RDV SUR FACEBOOK



CONNEXION



Votre note: -
Moyenne: 1
(1 vote)
Espagne, les années 70. Anna, une gynécologue réputée accueille Gloria, une belle infirmière célibataire, et sa fille Vicky dans sa maison en échange de l'aide de la jeune femme. En effet, Anna pratique également chez elle, où elle a installé un cabinet privé, et avait besoin d'une infirmière pouvant également joué le rôle de secrétaire les après-midis. C'est ainsi que Gloria et sa fillette s'installent dans la vieille bâtisse d'Anna. Mais ce que la jeune infirmière ignorait jusqu'à présent, c'est que son hôte pratique des avortements illégaux dans son cabinet privé. Rapidement, Gloria participe à ces opérations clandestines jusqu'au jour où cette dernière va à nouveau tomber enceinte… A ce moment, rien ne sera plus comme avant…

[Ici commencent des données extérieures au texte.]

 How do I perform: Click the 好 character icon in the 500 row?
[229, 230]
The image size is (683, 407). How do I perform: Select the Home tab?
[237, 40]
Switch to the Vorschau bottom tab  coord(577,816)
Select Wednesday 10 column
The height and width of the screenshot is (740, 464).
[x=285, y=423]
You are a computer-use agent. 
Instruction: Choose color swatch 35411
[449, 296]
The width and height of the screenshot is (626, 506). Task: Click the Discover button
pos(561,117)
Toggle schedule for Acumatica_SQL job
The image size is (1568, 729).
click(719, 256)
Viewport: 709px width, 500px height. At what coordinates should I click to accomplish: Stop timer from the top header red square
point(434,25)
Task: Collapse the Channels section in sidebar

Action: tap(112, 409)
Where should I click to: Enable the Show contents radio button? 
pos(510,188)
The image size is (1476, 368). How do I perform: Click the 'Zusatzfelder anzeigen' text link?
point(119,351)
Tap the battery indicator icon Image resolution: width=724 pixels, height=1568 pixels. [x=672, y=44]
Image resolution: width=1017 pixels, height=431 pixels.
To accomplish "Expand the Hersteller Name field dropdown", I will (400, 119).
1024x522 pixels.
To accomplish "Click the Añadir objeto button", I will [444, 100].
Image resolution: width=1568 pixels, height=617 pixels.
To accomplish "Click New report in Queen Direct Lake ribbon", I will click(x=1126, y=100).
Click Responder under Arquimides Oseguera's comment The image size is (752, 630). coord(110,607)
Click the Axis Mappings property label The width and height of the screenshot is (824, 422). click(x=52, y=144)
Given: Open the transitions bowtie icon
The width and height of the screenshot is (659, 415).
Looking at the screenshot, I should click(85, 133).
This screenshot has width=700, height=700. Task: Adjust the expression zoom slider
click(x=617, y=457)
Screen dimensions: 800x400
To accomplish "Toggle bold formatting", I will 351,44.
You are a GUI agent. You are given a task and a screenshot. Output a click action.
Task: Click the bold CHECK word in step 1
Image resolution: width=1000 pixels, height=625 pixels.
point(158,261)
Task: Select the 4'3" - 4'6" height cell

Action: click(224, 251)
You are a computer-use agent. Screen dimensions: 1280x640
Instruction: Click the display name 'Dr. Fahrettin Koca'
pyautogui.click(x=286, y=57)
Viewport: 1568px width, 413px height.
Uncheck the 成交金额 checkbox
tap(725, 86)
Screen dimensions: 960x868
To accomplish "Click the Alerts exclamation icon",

Tout le monde connait la fameuse série des "Masters of horror", cette compilation de métrages réalisés par les plus grands maîtres de l'horreur, mais connaissez-vous la série des "Peliculas para no dormir"? Hé bien il s'agit tout simplement de l' "équivalent" ibérique des "masters of horror", une saga de six petits films (seulement) réunissant des réalisateurs espagnols réputés dans le cinéma de genre.
On retrouve donc le prodige Jaume Balaguero (et son très bon "à louer"), le farfelu et génial Alex de la Iglesia ("la chambre du fils"), le grand Narciso Ibanez Serrador ("la faute") mais également Mateo Gil ("spectre"), Enrique Urbizu ("un vrai ami") et enfin Paco Plaza ("conte de Noël").

C'est aujourd'hui le film "la faute" que nous allons rapidement décortiquer. Réalisé par Narciso Ibanez Serrador, l'homme qui a inspiré et suscité l'éveil de nombreux cinéastes espagnols grâce à des films tels que le très bon et culte "quién puede matar a un nino?" (plus connu en France sous le stupide titre "les révoltés de l'an 2000") ou encore "la résidence", "la faute" est un film d'environ une soixantaine de minutes dans lequel notre cinéaste retourne bras tendus au cœur des années 70, sa décennie de gloire.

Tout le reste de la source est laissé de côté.